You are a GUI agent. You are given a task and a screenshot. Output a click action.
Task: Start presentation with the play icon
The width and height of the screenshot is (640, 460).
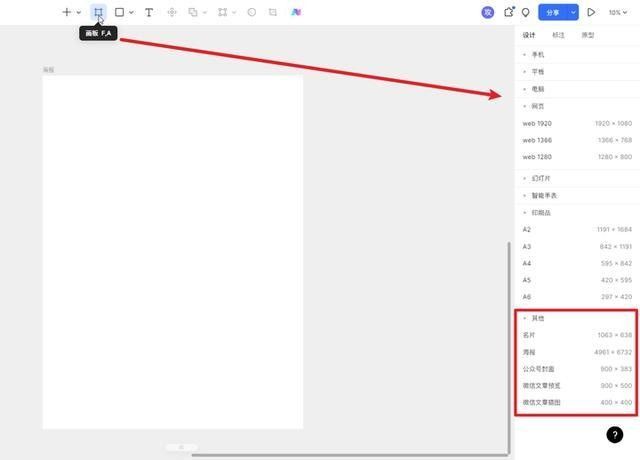coord(591,12)
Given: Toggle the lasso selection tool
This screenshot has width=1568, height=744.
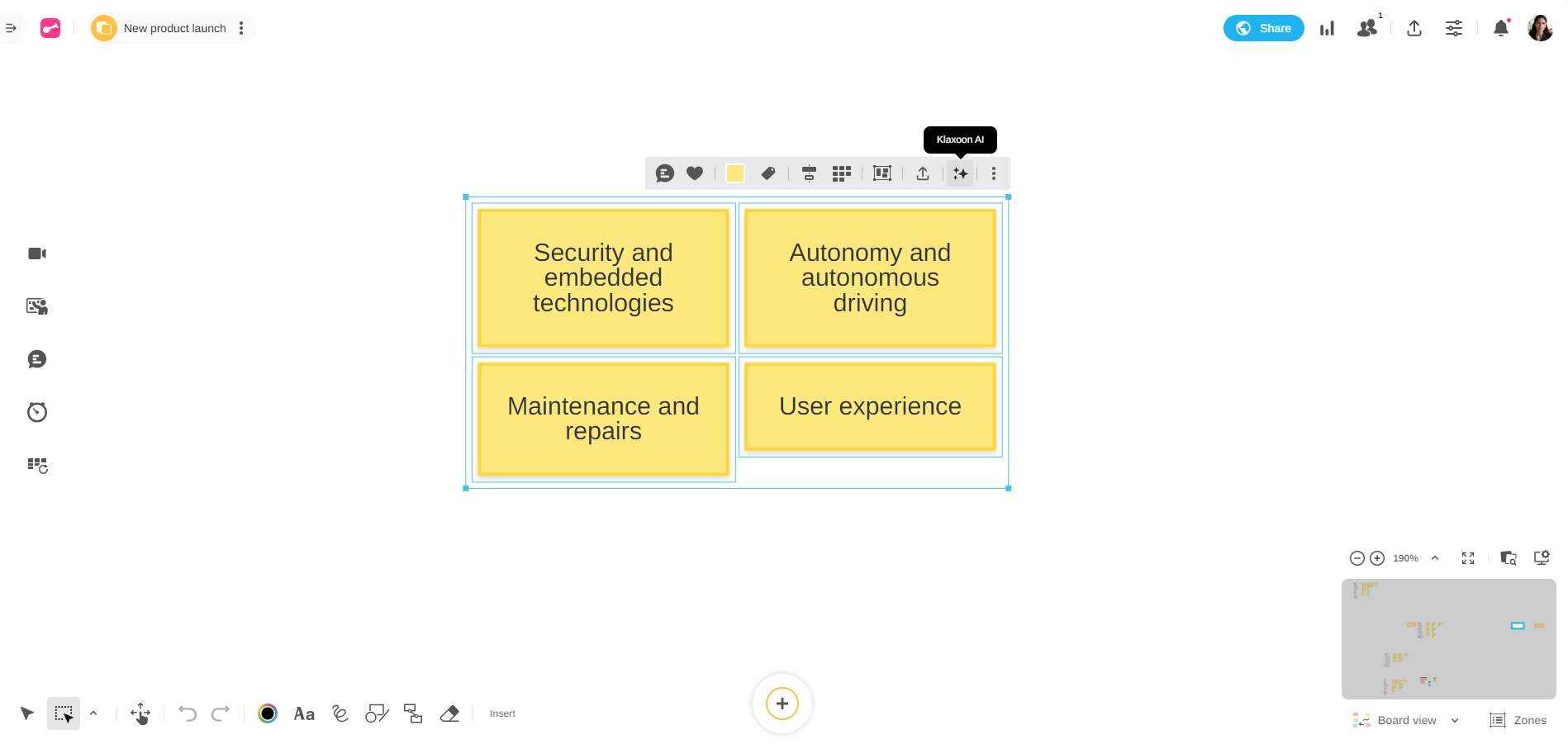Looking at the screenshot, I should point(64,713).
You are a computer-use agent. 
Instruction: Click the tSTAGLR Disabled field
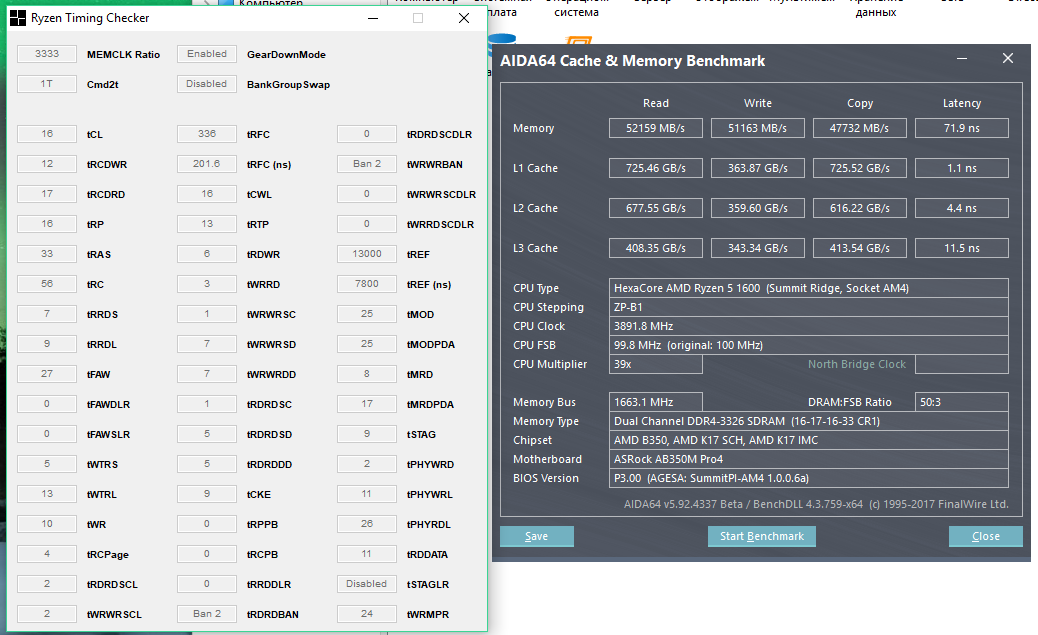(x=367, y=584)
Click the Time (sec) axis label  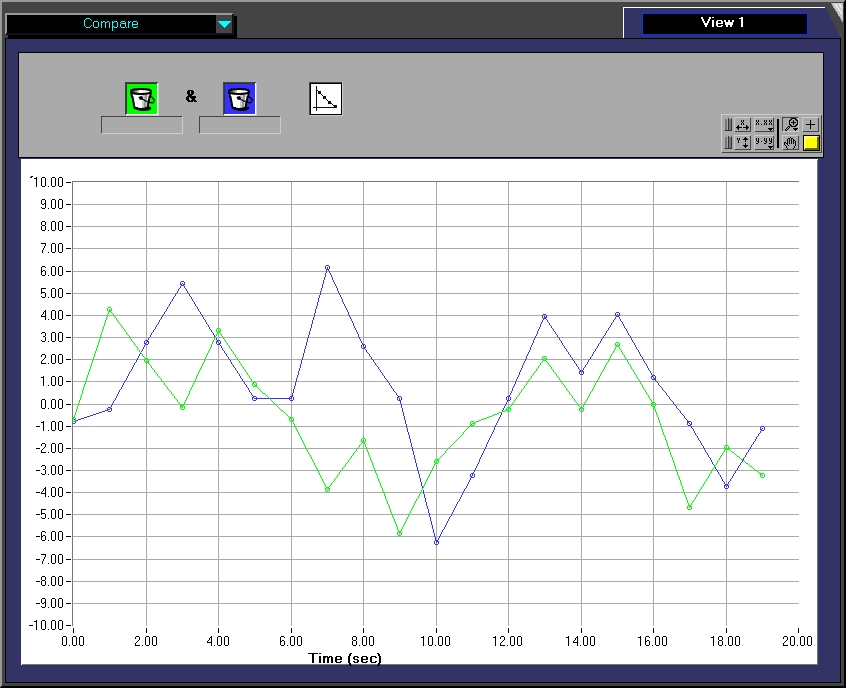point(345,658)
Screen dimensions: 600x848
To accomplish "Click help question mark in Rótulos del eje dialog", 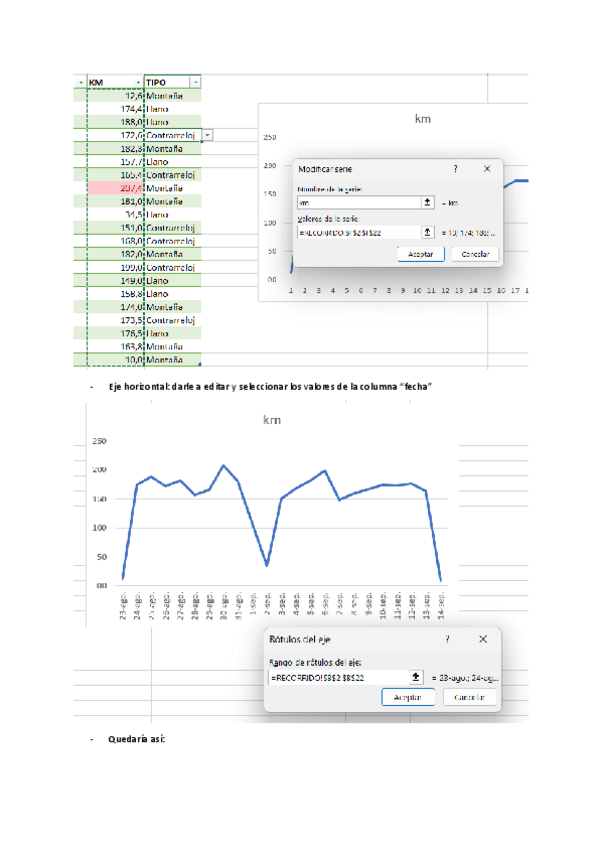I will tap(447, 638).
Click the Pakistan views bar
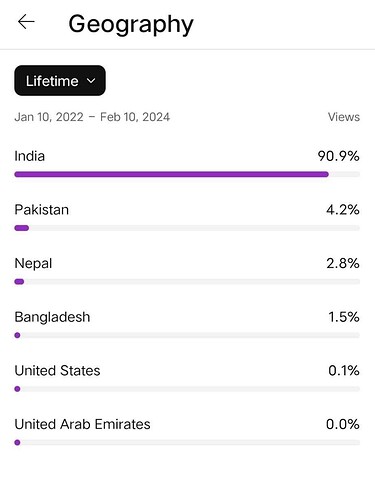This screenshot has width=375, height=500. 22,228
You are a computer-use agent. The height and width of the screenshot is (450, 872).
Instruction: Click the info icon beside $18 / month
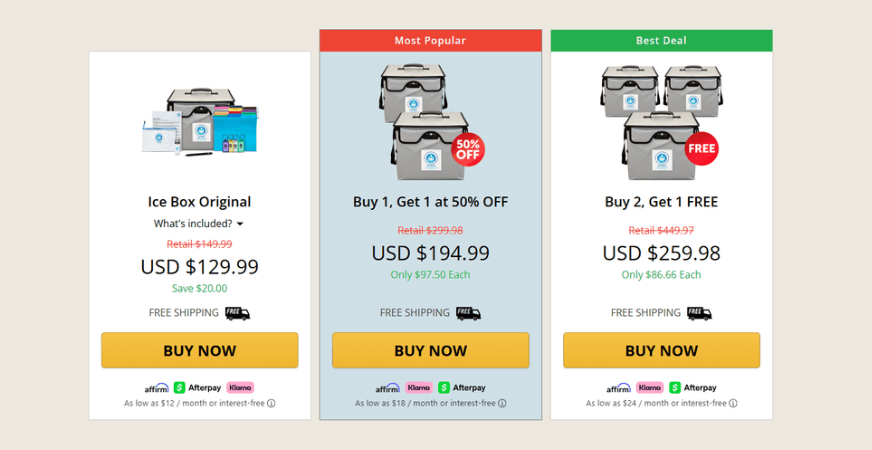(502, 404)
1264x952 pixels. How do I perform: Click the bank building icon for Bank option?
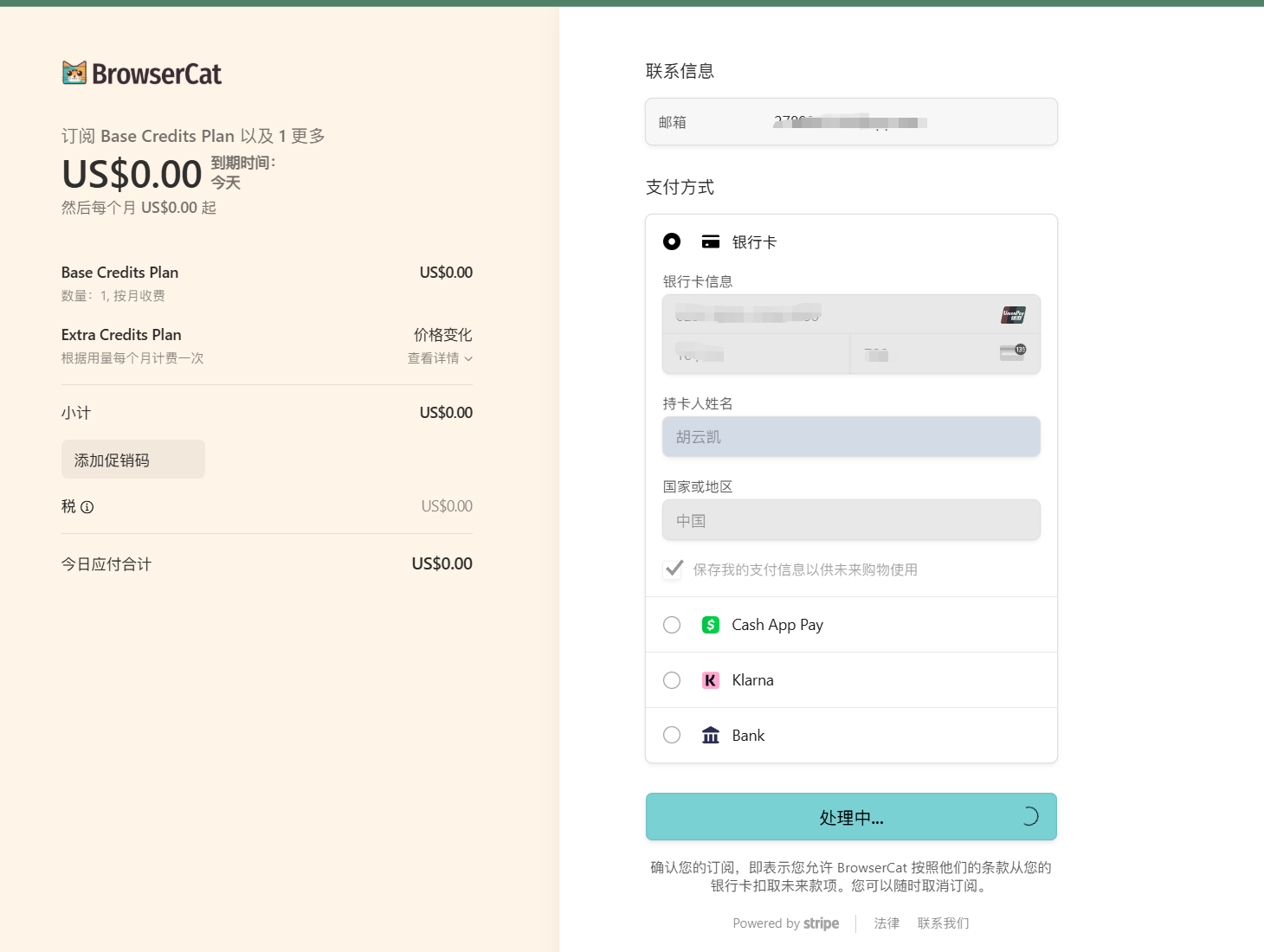coord(710,734)

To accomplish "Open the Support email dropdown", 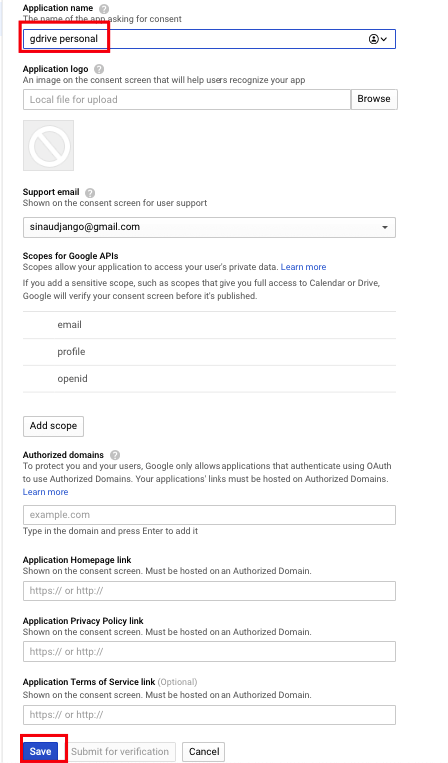I will click(x=209, y=227).
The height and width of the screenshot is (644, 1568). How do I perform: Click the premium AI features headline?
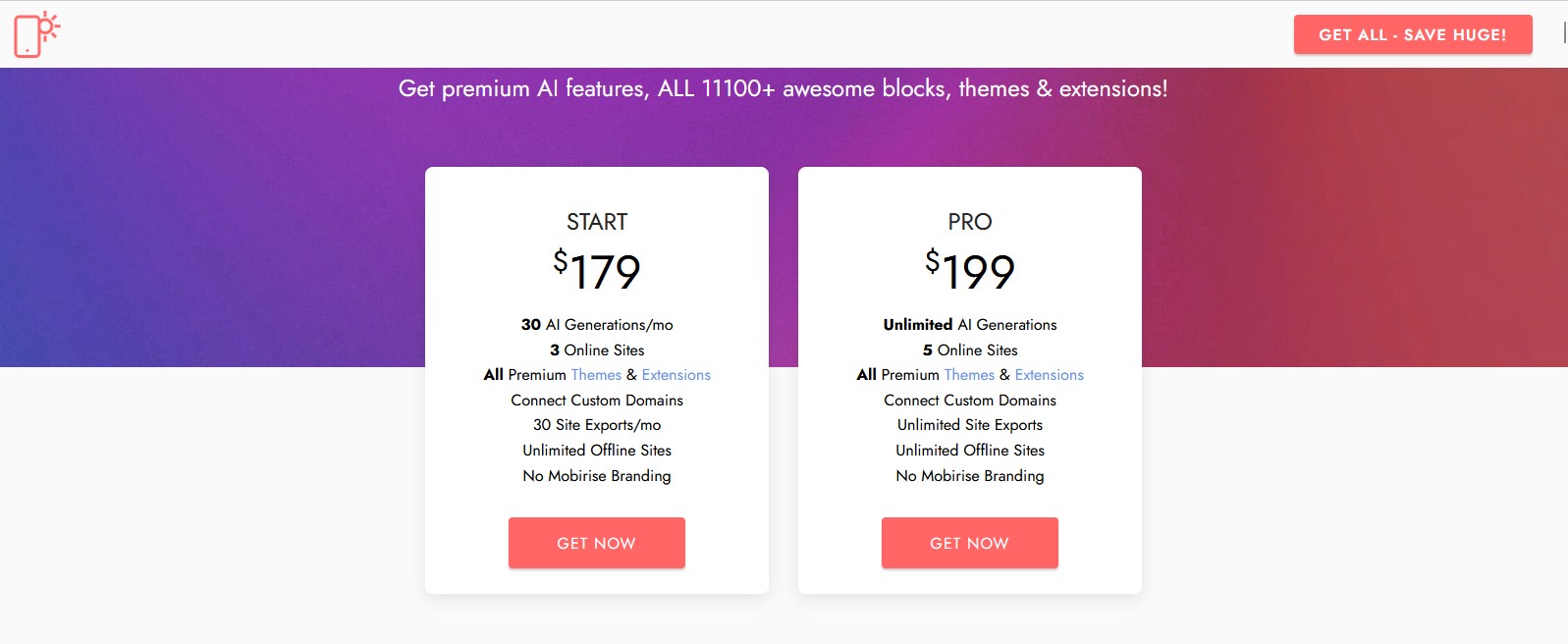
_____
> Task description:
Determine the number of lines in the preceding data that contain the word "agent". Reply with that number only.

> Task response:
3